◆ TASK TO CARRY OUT
Extract each line of the listing below that contains the string "Luterana". Matching is case-sensitive.
§ §
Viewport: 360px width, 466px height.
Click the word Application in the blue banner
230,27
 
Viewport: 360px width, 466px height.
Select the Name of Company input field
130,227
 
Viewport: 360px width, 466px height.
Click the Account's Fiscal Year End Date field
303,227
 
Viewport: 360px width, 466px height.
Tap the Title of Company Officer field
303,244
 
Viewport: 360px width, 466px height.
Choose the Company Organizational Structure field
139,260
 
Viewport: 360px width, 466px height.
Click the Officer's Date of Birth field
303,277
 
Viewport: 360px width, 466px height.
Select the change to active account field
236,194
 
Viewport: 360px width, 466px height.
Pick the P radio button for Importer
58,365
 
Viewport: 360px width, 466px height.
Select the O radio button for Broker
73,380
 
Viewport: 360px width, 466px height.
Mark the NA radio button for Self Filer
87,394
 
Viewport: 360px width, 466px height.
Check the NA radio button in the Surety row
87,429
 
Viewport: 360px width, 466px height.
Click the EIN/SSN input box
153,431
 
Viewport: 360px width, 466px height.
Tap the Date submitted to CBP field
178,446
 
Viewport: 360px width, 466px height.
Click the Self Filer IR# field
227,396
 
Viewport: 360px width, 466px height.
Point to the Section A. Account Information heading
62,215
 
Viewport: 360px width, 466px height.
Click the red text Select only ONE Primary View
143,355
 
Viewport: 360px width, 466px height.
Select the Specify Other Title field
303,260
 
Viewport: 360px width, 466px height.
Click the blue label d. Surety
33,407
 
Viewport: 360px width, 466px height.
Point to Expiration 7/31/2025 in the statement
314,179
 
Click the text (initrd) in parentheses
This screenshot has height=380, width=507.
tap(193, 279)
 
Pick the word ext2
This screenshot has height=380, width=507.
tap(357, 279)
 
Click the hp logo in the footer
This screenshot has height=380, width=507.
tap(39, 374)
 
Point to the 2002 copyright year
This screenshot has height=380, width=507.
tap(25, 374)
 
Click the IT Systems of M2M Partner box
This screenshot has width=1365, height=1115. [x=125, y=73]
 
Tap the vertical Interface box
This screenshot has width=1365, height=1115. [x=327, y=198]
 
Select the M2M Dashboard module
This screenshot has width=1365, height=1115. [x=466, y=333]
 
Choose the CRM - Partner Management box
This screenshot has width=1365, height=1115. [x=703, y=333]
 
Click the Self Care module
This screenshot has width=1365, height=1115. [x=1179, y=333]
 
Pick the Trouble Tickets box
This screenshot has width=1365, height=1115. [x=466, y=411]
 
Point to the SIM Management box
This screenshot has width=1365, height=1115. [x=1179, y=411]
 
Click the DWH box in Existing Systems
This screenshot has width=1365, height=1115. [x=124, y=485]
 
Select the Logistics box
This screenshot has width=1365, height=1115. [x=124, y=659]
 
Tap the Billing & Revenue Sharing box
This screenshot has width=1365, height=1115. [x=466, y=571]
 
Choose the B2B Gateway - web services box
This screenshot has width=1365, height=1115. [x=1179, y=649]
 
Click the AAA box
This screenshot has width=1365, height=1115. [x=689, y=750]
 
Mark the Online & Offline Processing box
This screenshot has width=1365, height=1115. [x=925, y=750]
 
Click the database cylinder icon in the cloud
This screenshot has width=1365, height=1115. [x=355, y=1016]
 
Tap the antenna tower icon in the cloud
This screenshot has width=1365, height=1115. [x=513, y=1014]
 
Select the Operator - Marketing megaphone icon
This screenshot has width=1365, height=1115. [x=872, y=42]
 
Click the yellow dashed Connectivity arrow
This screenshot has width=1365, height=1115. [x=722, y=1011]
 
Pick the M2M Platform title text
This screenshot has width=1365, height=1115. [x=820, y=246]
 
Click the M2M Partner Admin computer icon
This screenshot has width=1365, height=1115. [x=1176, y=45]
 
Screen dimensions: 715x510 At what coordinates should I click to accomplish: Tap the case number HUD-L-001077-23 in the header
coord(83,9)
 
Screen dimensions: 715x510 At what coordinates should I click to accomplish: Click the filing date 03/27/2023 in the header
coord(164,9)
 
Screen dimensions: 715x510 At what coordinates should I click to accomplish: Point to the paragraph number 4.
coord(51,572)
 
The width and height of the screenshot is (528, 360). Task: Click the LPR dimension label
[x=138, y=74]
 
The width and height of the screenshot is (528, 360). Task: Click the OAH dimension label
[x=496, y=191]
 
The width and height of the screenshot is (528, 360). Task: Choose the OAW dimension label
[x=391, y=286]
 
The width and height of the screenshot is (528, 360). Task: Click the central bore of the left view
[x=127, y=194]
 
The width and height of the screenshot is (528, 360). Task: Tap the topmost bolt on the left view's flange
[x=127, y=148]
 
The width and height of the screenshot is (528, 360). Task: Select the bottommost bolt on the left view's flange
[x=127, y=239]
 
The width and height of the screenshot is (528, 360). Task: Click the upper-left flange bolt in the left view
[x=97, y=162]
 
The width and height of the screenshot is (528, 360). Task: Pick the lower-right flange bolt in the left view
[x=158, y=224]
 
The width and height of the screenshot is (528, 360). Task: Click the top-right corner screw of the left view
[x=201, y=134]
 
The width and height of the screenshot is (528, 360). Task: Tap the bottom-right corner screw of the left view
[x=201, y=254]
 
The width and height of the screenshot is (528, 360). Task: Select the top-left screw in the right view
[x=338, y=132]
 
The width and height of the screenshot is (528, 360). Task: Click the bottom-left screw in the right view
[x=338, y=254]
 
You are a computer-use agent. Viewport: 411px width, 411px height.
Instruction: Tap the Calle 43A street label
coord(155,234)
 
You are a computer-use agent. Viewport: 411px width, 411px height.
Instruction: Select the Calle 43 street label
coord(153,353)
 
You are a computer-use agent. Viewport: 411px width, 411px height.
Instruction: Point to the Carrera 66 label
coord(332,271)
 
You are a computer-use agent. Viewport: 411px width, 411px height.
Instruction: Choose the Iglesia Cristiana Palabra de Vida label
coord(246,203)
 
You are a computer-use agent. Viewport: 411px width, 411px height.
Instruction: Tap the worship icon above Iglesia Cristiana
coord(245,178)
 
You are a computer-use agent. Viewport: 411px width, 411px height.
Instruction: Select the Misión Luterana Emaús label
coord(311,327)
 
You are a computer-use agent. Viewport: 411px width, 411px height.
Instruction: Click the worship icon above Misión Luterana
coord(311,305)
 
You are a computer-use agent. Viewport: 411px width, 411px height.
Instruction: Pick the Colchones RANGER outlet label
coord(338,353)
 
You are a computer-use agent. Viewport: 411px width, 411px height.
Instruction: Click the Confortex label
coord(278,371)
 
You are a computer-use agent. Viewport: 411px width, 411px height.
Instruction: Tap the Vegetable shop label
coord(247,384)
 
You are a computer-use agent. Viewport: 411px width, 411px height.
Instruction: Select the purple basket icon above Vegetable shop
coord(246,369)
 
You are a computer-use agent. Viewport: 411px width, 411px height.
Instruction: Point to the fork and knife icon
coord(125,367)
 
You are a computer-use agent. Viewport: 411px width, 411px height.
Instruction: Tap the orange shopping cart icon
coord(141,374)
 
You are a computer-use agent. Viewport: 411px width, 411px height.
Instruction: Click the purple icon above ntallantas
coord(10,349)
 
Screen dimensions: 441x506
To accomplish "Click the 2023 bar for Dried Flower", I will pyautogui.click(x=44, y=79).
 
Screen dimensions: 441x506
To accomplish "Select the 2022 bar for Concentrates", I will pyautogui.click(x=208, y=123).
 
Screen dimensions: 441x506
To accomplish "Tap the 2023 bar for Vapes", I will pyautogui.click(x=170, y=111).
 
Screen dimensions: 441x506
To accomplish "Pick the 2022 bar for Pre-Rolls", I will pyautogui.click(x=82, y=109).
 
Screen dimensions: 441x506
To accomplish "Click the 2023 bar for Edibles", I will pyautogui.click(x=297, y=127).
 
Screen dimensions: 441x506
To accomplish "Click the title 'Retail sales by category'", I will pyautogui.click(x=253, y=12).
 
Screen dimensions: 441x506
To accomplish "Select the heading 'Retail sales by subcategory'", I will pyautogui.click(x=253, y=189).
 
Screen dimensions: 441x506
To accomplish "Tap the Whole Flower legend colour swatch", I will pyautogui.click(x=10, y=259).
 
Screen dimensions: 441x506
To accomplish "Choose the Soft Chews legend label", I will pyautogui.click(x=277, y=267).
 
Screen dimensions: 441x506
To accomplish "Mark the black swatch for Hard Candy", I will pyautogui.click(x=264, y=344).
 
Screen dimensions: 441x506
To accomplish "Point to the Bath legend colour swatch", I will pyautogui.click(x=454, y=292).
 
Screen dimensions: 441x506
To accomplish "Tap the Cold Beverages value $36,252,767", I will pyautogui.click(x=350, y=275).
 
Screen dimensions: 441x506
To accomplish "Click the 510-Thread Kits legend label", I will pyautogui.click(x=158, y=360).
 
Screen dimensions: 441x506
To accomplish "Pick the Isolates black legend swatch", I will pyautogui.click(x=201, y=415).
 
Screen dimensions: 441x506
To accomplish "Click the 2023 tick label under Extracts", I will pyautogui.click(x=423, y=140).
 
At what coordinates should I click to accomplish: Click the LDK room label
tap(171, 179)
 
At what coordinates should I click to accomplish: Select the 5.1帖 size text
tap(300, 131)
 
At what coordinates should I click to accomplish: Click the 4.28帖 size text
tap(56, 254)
§ §
◆ RESPONSE TO THE EXERCISE
Instruction: Select the Misión Luterana Emaús label
Instruction: Click the worship icon above Misión Luterana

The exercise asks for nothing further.